During the peak COVID-19 period, the DCC between R_COVI and R_ECO is negative (Panel D of Figure 1), after which the correlation between COVI and R_ECO increases. The clean energy market recovers, as depicted by a positive correlation after mid-April. This result shows that a higher level of COVID-19 uncertainty is associated with a higher ECO return. This is similar to the case of technology stocks (Panel F of Figure 1). Clean energy investment seems to initially be negatively affected by COVID-19, but subsequently stabilizes investor sentiment and improves. Hence, there is a push in the stock returns of clean energy and technology after the post-peak period.

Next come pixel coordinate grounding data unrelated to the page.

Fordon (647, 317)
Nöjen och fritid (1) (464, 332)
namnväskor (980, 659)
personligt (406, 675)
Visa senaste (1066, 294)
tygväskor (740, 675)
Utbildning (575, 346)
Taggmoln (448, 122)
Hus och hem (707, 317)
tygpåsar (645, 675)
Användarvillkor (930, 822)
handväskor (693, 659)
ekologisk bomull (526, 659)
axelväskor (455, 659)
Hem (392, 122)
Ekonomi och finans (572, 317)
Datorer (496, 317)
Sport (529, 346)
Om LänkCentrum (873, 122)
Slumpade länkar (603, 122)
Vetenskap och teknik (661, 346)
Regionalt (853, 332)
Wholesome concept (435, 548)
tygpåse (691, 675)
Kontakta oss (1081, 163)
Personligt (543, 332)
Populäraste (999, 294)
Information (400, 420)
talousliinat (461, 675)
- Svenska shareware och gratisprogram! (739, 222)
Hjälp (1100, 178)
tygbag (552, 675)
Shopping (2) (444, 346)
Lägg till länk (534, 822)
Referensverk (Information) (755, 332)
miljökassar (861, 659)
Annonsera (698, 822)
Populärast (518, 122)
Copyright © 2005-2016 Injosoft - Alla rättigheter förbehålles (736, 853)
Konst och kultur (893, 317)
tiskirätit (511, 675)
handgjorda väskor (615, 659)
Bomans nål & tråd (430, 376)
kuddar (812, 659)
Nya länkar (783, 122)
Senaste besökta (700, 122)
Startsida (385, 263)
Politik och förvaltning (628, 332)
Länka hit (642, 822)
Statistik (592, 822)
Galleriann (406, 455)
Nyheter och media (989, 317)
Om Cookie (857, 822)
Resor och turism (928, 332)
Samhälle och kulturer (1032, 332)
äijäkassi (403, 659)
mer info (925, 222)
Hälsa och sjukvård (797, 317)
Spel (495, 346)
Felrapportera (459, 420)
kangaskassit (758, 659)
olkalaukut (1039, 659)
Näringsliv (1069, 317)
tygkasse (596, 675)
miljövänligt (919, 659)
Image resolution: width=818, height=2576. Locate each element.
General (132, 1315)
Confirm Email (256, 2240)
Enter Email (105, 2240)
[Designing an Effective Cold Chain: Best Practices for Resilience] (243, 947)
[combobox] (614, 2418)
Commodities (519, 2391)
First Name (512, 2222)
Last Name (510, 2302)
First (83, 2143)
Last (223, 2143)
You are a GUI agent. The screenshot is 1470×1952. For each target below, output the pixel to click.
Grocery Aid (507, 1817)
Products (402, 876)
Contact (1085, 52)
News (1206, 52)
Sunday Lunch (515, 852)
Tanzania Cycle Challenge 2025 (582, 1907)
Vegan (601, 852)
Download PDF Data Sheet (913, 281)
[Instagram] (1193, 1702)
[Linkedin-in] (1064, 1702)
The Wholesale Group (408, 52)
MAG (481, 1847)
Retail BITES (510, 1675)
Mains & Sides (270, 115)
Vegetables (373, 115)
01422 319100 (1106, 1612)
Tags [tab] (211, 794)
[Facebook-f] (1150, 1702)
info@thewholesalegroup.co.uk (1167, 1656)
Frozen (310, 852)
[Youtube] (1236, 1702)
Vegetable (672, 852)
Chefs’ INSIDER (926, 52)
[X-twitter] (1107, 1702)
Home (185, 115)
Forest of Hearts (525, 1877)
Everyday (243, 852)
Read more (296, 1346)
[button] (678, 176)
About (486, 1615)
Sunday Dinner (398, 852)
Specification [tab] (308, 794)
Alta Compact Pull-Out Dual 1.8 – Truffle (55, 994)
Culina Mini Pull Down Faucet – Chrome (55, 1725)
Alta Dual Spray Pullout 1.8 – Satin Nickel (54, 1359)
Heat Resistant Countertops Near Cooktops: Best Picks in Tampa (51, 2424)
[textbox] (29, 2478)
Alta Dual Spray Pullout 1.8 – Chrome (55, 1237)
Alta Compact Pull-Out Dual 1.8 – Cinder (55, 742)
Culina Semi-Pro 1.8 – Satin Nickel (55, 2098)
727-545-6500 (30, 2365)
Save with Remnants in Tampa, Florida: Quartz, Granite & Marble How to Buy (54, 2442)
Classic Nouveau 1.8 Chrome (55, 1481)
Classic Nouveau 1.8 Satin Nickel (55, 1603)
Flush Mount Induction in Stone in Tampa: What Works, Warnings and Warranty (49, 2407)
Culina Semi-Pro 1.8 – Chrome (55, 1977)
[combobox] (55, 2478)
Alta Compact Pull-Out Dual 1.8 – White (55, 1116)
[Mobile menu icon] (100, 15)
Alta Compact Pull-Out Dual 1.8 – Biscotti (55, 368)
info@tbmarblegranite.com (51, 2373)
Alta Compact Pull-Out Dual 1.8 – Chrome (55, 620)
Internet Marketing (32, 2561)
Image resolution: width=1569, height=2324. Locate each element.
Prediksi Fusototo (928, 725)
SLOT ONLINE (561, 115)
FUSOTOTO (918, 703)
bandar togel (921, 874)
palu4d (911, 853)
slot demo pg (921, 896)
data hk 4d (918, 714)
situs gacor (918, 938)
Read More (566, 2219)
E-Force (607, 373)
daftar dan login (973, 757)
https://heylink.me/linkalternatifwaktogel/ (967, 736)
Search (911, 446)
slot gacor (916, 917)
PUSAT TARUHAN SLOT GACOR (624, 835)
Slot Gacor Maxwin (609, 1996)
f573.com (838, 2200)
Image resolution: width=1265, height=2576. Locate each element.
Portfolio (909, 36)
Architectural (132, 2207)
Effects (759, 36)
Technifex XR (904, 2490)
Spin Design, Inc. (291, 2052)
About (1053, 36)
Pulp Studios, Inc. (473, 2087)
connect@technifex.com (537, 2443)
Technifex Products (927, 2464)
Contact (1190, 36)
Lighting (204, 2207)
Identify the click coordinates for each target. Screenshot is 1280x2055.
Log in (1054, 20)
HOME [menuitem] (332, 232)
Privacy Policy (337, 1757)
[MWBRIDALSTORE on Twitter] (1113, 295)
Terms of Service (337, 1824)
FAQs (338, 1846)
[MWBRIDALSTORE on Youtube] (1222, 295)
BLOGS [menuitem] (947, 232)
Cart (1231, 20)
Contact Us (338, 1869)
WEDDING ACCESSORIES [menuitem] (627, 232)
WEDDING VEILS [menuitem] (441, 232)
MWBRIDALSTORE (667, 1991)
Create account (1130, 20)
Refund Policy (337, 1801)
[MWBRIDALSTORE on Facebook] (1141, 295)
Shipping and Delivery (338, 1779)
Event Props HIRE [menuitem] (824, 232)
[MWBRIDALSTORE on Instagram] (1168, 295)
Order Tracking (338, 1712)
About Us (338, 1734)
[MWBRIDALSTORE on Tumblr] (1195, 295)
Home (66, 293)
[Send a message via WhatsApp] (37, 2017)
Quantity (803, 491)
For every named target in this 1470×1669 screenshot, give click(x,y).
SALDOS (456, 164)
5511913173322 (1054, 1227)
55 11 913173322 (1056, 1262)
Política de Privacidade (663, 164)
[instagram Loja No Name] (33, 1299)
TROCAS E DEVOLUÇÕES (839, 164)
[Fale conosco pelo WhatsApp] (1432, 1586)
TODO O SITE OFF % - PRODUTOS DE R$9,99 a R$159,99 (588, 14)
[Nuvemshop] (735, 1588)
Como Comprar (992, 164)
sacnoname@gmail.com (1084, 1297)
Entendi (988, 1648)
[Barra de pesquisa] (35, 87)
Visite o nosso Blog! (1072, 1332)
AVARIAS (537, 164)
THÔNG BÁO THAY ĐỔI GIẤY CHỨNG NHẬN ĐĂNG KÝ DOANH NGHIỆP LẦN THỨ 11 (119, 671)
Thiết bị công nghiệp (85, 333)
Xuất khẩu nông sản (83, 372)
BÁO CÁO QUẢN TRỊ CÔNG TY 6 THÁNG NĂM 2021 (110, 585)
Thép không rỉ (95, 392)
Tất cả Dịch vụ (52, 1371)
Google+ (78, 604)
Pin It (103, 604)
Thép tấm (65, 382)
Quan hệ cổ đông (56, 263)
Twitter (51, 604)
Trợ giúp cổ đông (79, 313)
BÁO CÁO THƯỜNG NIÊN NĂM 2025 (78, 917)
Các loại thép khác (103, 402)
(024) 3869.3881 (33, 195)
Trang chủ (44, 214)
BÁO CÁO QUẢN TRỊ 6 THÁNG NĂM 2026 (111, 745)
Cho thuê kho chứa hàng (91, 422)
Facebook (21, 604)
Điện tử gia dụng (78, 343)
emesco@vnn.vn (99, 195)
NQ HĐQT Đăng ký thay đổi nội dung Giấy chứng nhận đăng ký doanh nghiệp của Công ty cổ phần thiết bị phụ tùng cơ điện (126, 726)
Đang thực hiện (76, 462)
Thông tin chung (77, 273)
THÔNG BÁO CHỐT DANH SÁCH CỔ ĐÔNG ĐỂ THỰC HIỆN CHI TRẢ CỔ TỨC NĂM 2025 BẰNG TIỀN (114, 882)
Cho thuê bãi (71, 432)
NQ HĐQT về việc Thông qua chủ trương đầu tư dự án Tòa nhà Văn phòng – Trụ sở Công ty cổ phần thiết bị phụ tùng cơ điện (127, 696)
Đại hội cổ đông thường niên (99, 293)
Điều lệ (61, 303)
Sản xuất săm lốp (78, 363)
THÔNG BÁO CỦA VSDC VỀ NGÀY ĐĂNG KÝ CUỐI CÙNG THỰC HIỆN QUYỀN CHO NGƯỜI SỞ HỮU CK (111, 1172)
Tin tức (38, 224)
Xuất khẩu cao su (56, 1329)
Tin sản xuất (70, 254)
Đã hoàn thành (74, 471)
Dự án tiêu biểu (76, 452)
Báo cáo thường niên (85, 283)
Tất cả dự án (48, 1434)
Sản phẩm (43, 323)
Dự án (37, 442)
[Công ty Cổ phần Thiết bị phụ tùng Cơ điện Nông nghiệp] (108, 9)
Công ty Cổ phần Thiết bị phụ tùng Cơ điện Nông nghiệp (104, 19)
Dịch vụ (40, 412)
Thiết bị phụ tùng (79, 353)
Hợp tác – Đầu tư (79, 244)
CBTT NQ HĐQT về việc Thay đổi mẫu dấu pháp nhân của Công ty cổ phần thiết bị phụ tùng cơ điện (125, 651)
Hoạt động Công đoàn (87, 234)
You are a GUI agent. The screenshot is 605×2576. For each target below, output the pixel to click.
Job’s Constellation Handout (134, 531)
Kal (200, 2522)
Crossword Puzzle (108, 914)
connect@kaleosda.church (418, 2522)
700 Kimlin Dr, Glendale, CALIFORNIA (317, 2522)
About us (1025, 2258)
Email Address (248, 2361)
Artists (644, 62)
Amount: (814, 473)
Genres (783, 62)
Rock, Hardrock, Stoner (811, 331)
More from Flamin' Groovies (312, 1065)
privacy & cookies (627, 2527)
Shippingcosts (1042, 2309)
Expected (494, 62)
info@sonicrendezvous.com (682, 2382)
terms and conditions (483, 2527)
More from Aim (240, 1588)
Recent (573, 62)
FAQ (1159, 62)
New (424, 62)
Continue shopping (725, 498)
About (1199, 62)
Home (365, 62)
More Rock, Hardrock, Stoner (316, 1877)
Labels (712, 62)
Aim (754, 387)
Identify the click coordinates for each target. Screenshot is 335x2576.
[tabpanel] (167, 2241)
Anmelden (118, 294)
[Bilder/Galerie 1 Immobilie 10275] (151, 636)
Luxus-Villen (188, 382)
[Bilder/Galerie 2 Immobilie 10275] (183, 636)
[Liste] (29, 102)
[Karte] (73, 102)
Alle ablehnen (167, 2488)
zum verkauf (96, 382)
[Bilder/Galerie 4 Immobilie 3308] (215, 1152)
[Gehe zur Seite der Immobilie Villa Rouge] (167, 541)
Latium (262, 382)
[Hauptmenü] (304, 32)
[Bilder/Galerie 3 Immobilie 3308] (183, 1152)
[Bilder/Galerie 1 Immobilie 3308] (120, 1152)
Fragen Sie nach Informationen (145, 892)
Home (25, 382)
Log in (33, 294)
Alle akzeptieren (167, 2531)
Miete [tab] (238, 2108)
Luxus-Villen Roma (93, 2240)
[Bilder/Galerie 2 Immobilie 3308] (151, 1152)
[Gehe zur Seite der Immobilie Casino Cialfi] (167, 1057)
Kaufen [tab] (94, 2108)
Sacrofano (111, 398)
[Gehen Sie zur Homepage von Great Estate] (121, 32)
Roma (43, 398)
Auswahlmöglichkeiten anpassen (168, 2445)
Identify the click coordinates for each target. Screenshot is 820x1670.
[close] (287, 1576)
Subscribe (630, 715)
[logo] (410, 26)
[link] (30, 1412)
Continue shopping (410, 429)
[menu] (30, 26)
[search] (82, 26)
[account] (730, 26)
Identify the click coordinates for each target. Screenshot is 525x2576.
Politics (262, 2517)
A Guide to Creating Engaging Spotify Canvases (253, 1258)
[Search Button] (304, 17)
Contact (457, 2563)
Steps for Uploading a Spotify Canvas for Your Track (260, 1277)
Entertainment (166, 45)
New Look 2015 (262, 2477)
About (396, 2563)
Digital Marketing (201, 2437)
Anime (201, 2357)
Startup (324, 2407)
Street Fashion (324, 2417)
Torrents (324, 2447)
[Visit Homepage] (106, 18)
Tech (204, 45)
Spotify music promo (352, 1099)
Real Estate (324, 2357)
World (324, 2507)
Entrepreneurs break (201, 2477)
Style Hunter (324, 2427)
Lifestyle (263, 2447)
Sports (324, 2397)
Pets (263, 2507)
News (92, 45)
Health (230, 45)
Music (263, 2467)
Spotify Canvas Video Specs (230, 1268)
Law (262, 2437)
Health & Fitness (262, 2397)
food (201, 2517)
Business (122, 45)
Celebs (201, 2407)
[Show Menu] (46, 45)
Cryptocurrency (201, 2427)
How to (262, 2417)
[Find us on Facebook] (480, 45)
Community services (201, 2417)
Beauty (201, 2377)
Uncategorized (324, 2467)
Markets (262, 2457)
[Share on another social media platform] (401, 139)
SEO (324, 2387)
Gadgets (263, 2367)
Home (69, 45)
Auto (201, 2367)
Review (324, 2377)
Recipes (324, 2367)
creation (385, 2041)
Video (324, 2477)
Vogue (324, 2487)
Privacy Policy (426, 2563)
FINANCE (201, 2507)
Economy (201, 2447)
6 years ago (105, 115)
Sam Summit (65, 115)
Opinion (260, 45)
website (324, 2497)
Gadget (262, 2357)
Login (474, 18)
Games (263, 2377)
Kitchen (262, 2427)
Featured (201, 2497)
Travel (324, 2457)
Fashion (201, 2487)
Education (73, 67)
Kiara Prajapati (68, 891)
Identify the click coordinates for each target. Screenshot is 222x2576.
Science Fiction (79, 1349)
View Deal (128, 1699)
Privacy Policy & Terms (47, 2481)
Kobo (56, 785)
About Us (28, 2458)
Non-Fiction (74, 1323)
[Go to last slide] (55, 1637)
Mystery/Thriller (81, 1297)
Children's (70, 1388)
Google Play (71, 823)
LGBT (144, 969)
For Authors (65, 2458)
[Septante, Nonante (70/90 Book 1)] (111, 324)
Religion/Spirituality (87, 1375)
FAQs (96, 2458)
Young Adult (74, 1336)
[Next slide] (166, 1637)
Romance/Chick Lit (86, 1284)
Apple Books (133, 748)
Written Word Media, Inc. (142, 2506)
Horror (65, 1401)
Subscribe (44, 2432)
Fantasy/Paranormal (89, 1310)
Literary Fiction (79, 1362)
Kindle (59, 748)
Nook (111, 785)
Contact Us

The DCC between clean energy and technology stocks is positive throughout the study period and almost greater than 0.5 (Panel E of Figure 1). There is an increasing trend in the correlation during the peak COVID-19 period, which then starts to decline. This result points out the low likelihood of portfolio diversification between these two stocks. The result documents the deep connection between these two stocks, which becomes stronger during the crisis period.

Figure 1
Figure 1.Dynamic Conditional Correlation pairwise

The figure provides the time series plot of dynamic conditional correlation estimated from the DCC-GARCH model. It is pairwise correlation between R_OIL, R_PSE, R_ECO and COVI. The sample period used is from January 2, 2020, to November 8, 2020.

IV. CONCLUSION

This paper investigates the time-varying correlation between clean energy stocks, technology stocks, oil prices, and COVID-19 sentiment. It confirms the weaker positive association between oil and clean energy stock returns. Hence, COVID-19 has weakened the relation between the oil and clean energy markets. Technology stocks even moved in the opposite direction of oil price returns during the peak COVID-19 period and documented better performance. The correlation between COVID-19 and clean energy changed from weak and negative during the peak COVID period to positive and relatively high during the post-peak period. The results show the relatively better position of clean and technology stocks during the post-peak period. Hence, there is a need to emphasize investment in the clean energy stock market and to maintain continuous efforts on the technological front and government support. This will build better confidence among investors and reduce volatility.


Acknowledgement

The authors acknowledge helpful comments and suggestions from an anonymous reviewer and the editor of this journal. Errors or omissions, if any, are our own responsibility.


  1. Here technology stocks mean the stocks of technology-related companies in various industries, such as computer hardware, software, electronics, aerospace and defense, telecommunications, semiconductors, and biotechnology and healthcare equipment.

  2. More details can be obtained from Narayan et al. (2021).

  3. Due to the rolling window technique, data from January are submerged during the estimation procedure; therefore, the DCC-GARCH correlations are presented from February to November 2020.